◆ **Description of the task**:
Could you output the entries that follow exactly, omitting any pictures they contain?

Data extracted from a collection
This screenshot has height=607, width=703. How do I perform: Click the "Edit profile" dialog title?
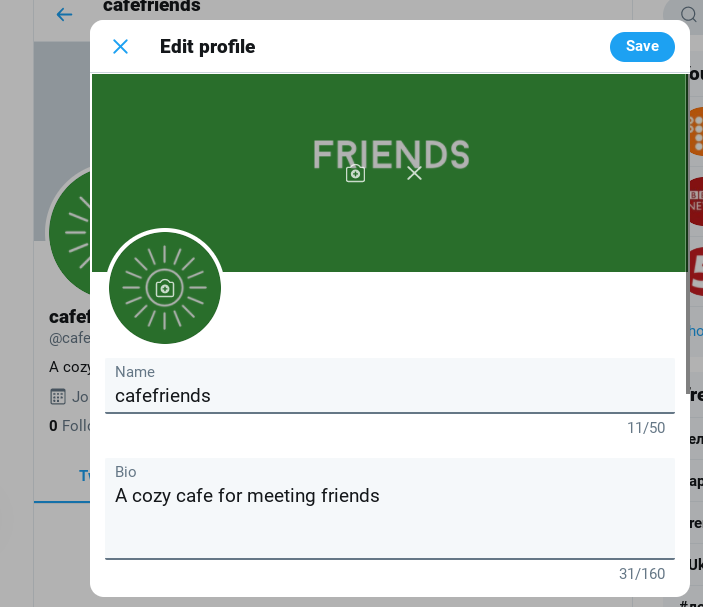(207, 46)
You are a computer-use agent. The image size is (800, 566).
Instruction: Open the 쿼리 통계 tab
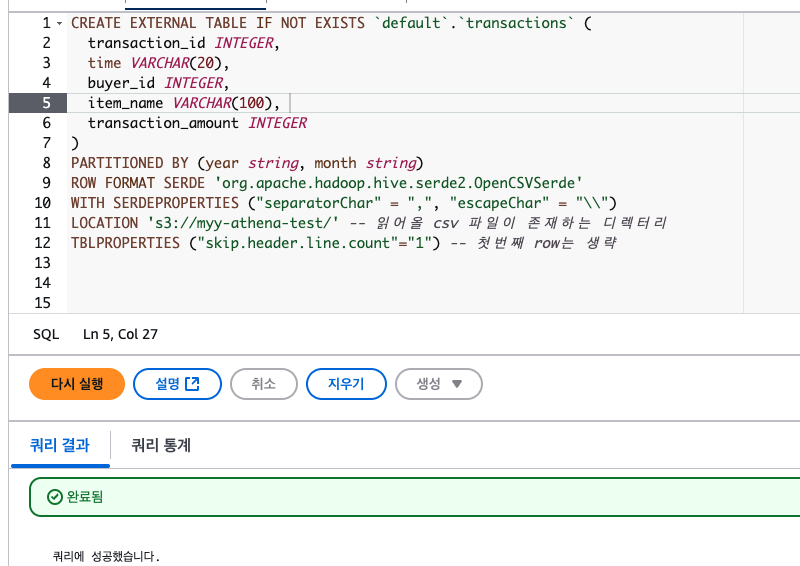(161, 445)

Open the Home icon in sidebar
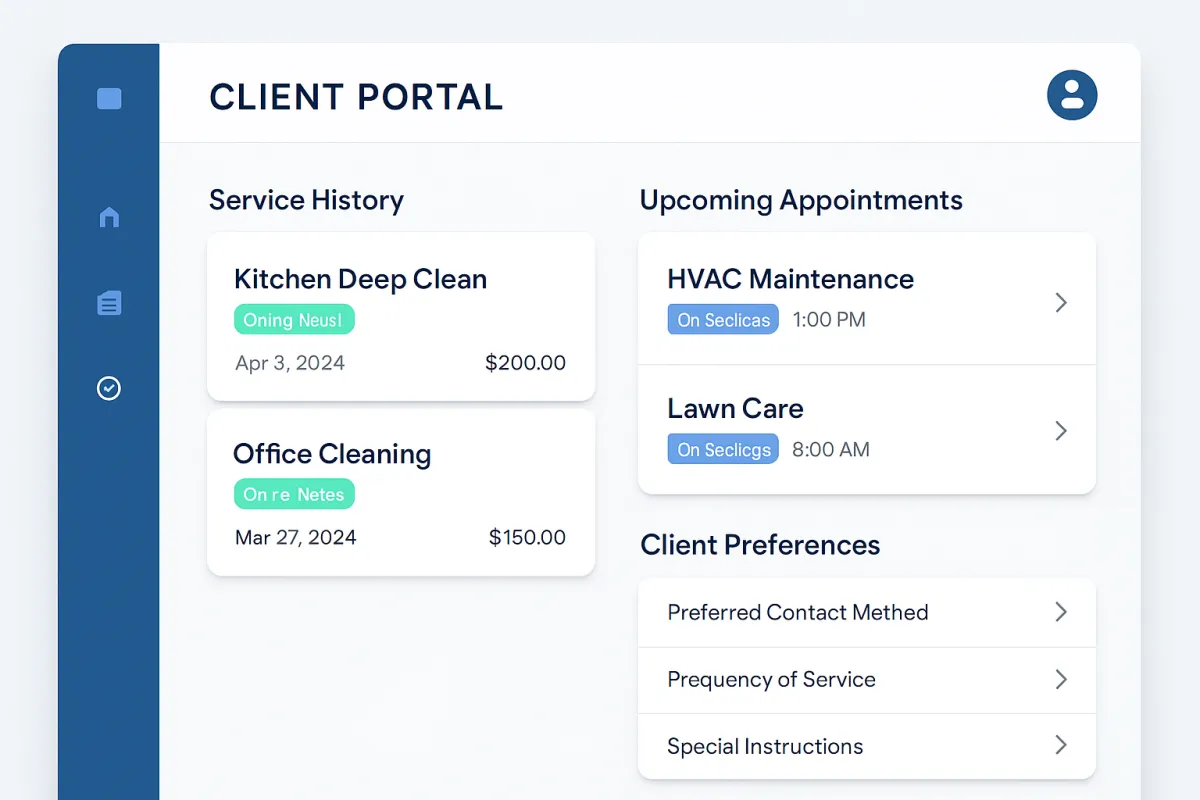point(109,217)
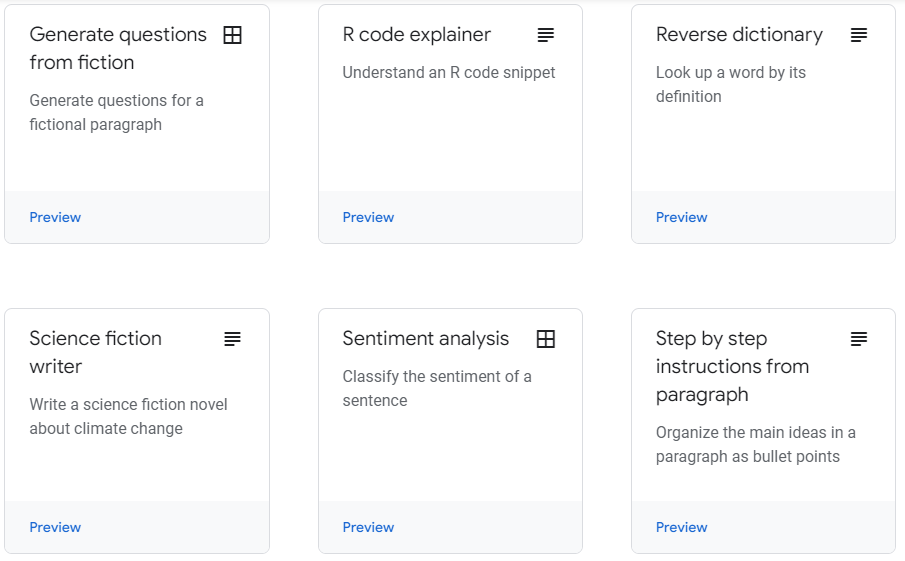Click grid icon on Sentiment analysis card

coord(545,339)
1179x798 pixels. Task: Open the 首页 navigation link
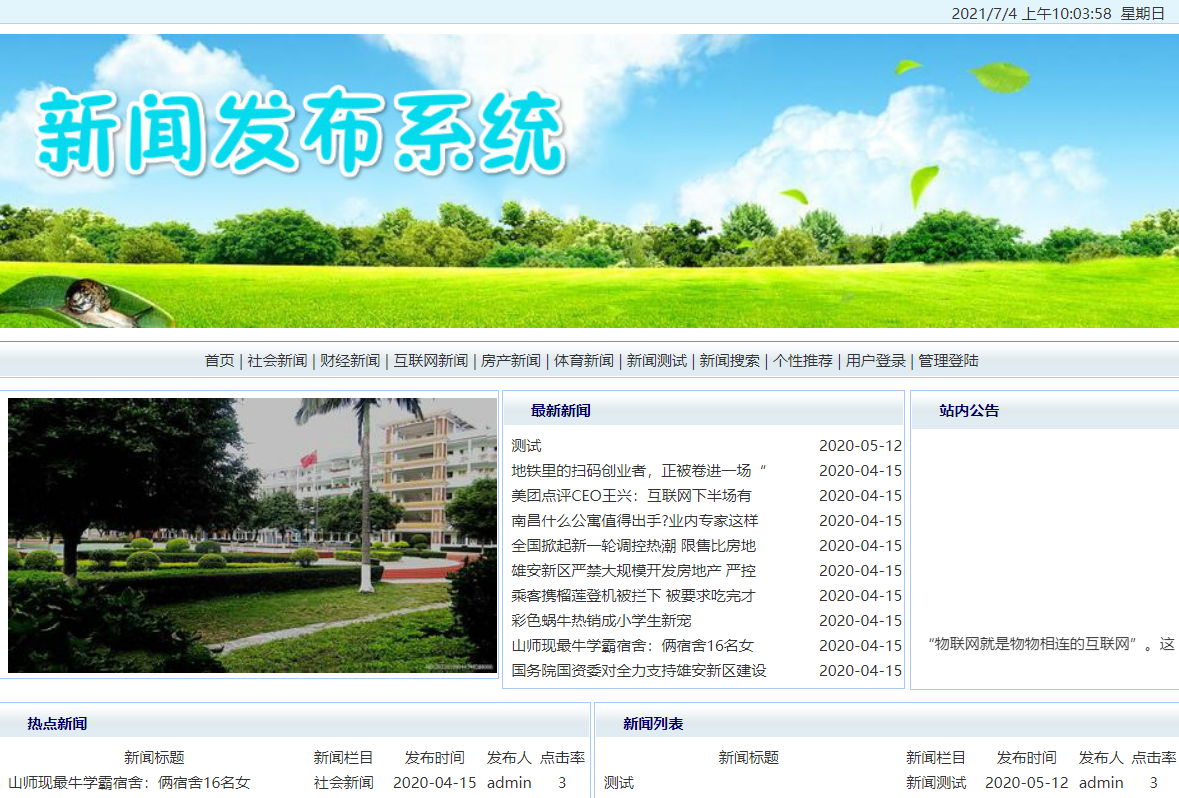click(x=218, y=360)
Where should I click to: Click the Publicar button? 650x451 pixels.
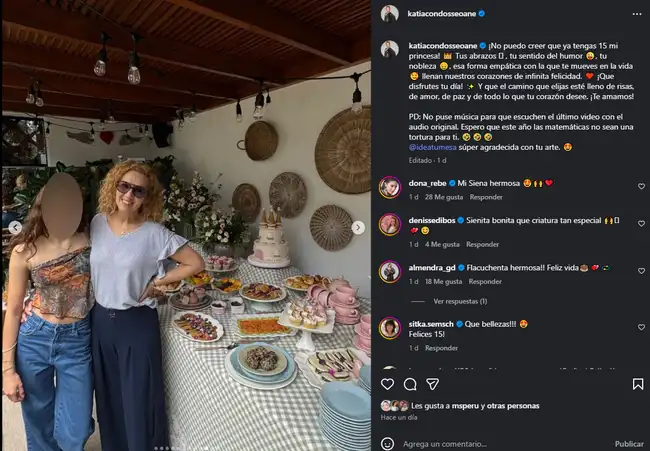pos(629,443)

◆ **Your solution**:
This screenshot has height=607, width=703. How do I perform: Click the "Edit profile" dialog title?
(207, 46)
You are a computer-use agent. The image size is (800, 566).
Instruction: Open the 쿼리 통계 tab
(161, 445)

Open the Home icon in sidebar
point(109,217)
Click grid icon on Sentiment analysis card

coord(545,339)
1179x798 pixels. Task: Open the 首页 navigation link
click(x=218, y=360)
Where should I click to: Click the Publicar button? 650x451 pixels.
pos(629,443)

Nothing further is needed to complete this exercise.